A block of data:

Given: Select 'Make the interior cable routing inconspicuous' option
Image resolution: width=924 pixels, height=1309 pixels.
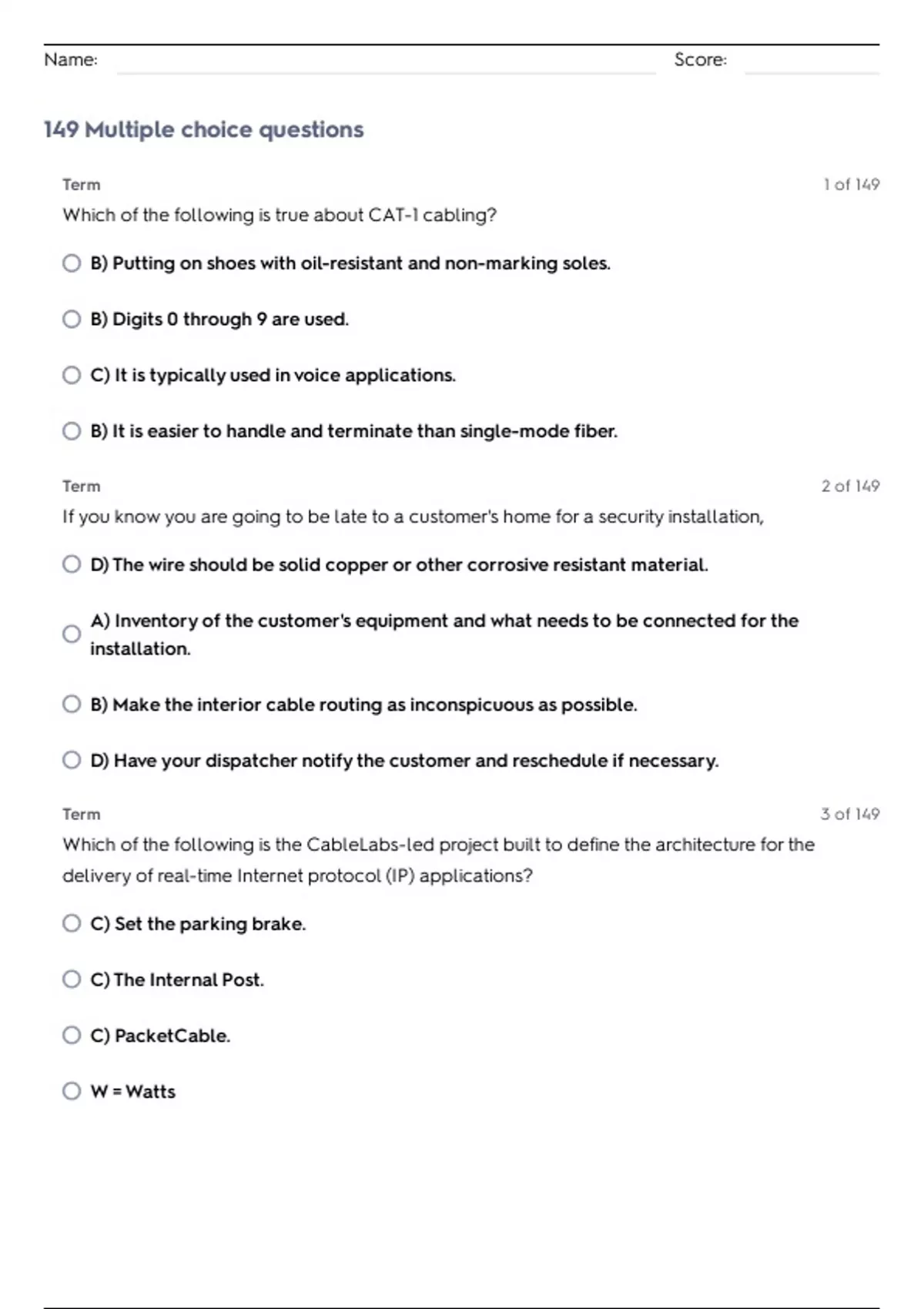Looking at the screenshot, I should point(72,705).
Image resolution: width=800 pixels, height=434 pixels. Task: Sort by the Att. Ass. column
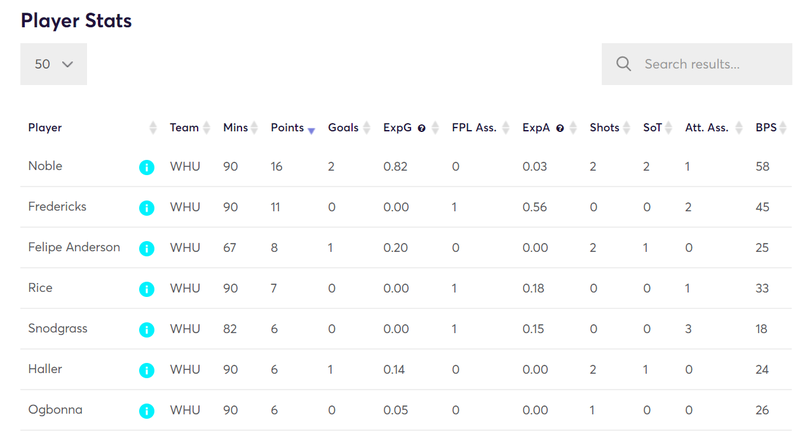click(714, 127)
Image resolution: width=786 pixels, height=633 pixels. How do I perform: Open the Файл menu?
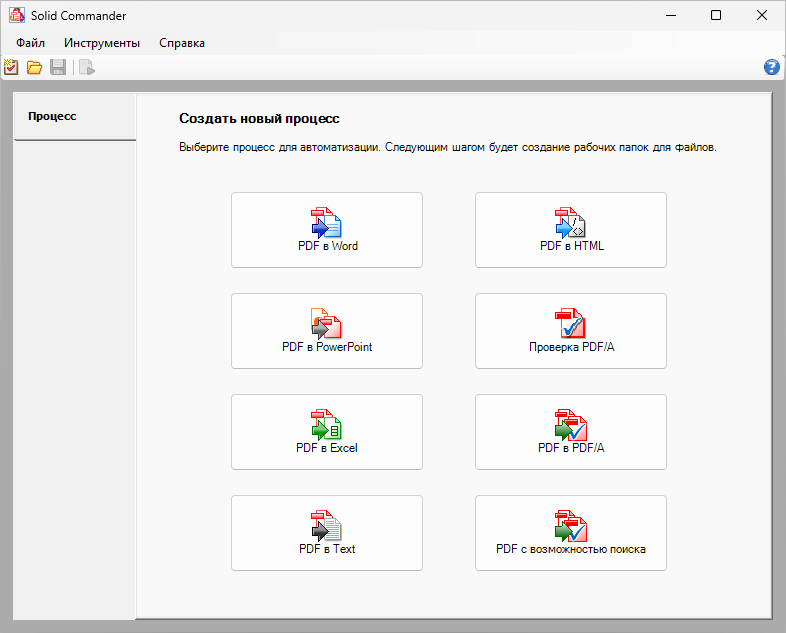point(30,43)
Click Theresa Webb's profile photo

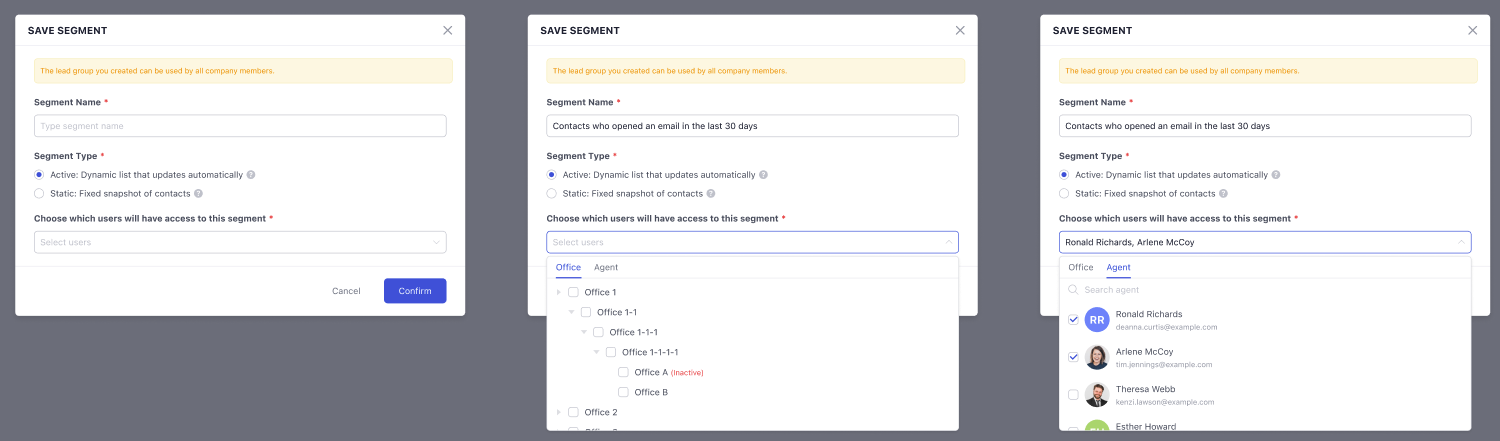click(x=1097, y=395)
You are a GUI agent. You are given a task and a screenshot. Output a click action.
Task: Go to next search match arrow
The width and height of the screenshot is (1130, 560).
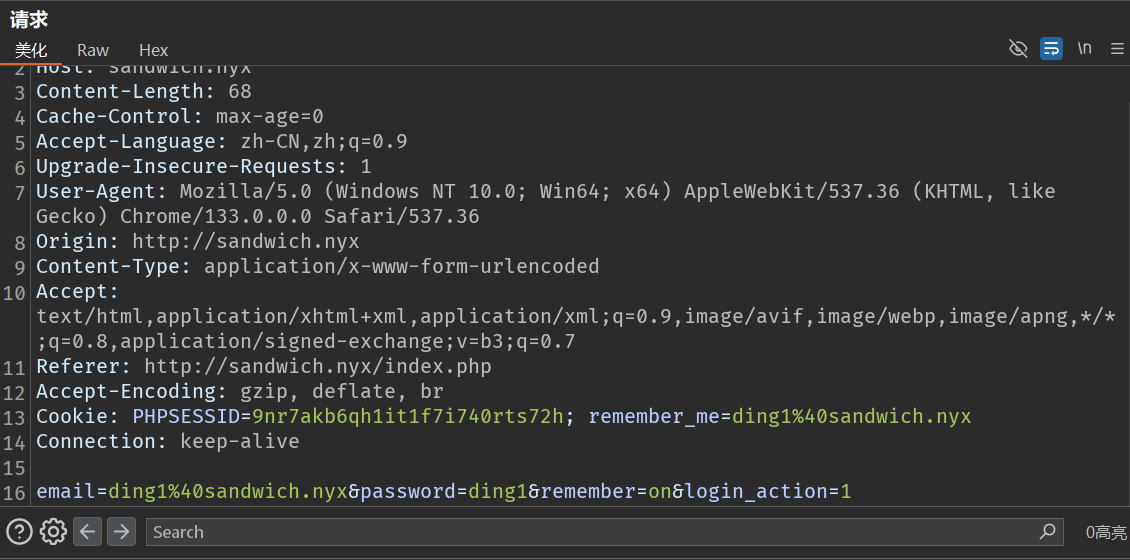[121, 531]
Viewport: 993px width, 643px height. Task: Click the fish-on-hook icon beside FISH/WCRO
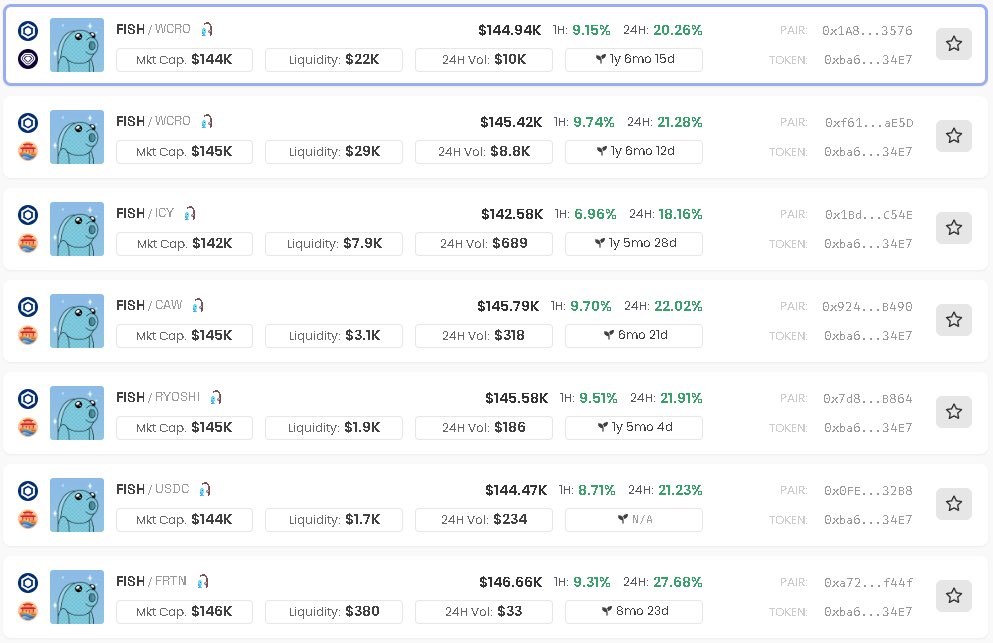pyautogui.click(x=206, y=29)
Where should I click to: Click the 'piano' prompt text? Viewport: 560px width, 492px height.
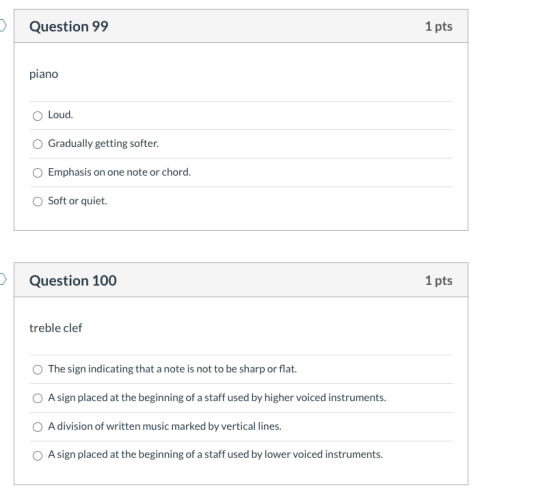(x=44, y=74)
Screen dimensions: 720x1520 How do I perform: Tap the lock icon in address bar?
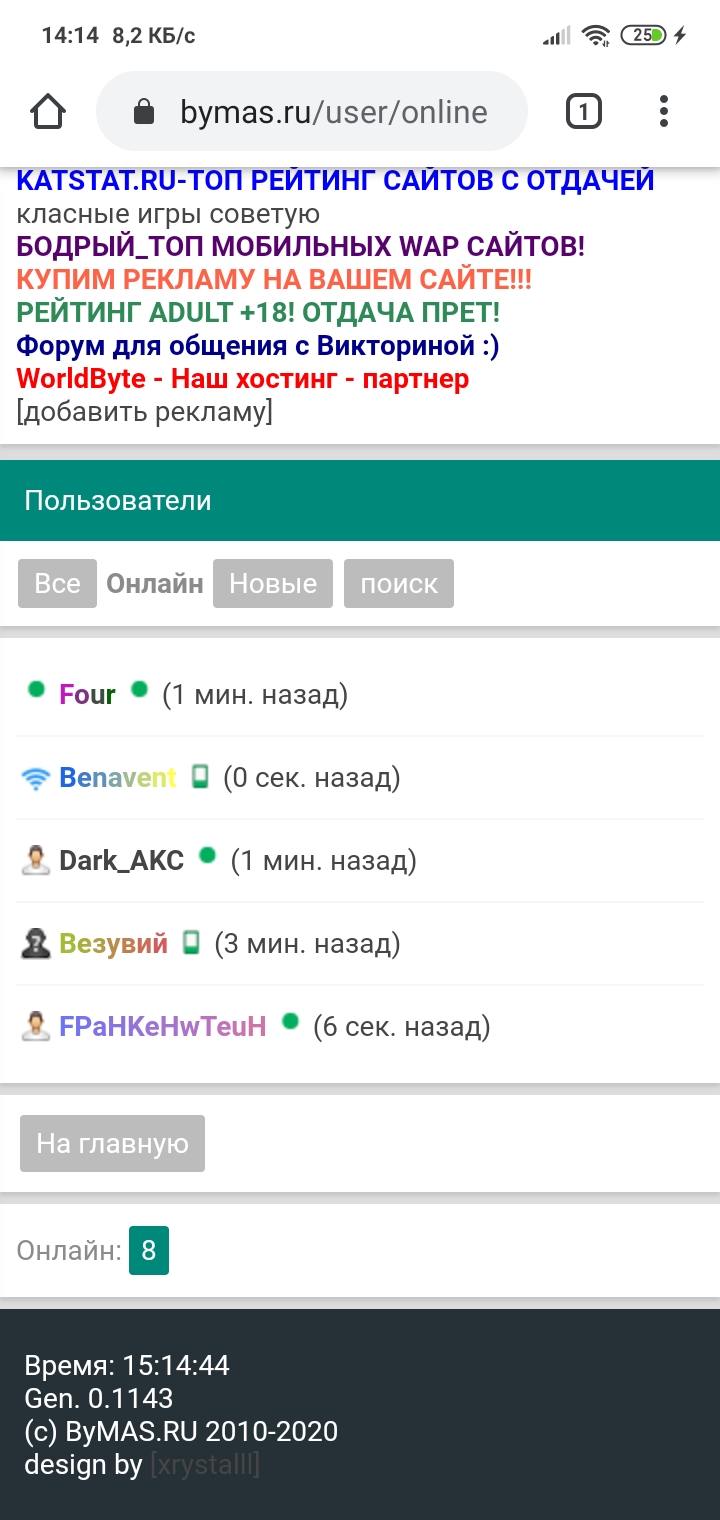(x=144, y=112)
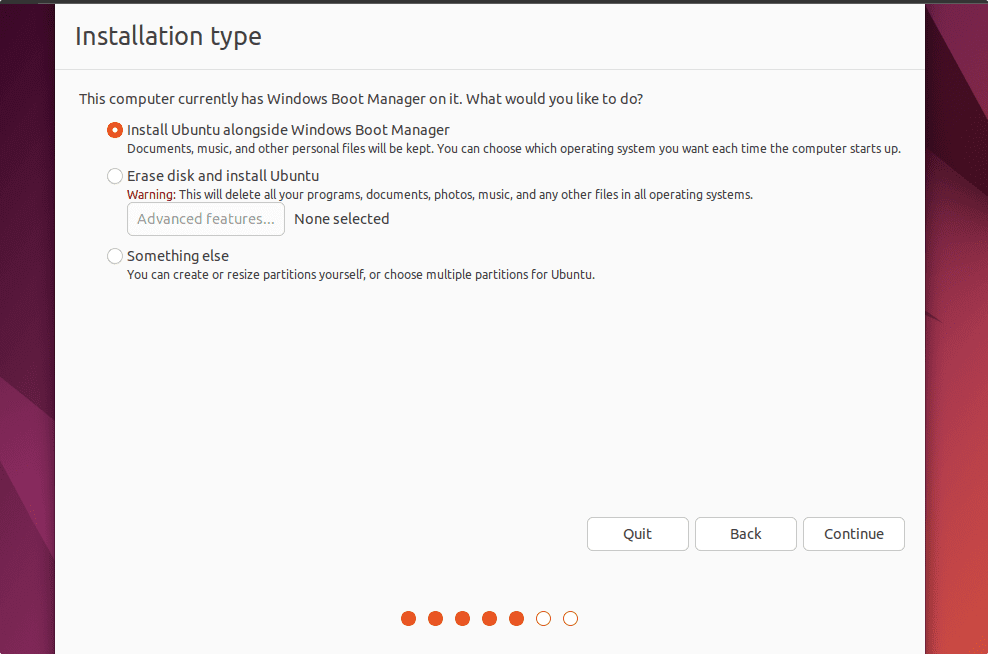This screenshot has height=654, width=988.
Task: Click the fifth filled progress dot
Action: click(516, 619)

# [Task objective]
From the block of data above, pick out each line that contains the string "resolution" and copy those lines unchanged.

# [Written response]
Image resolution: width=924 pixels, height=1309 pixels.
Image resolution: width=800 pixels, height=434 pixels. Task: Sort by the Att. Ass. column
Image resolution: width=786 pixels, height=633 pixels. How do I perform: Open the Файл menu?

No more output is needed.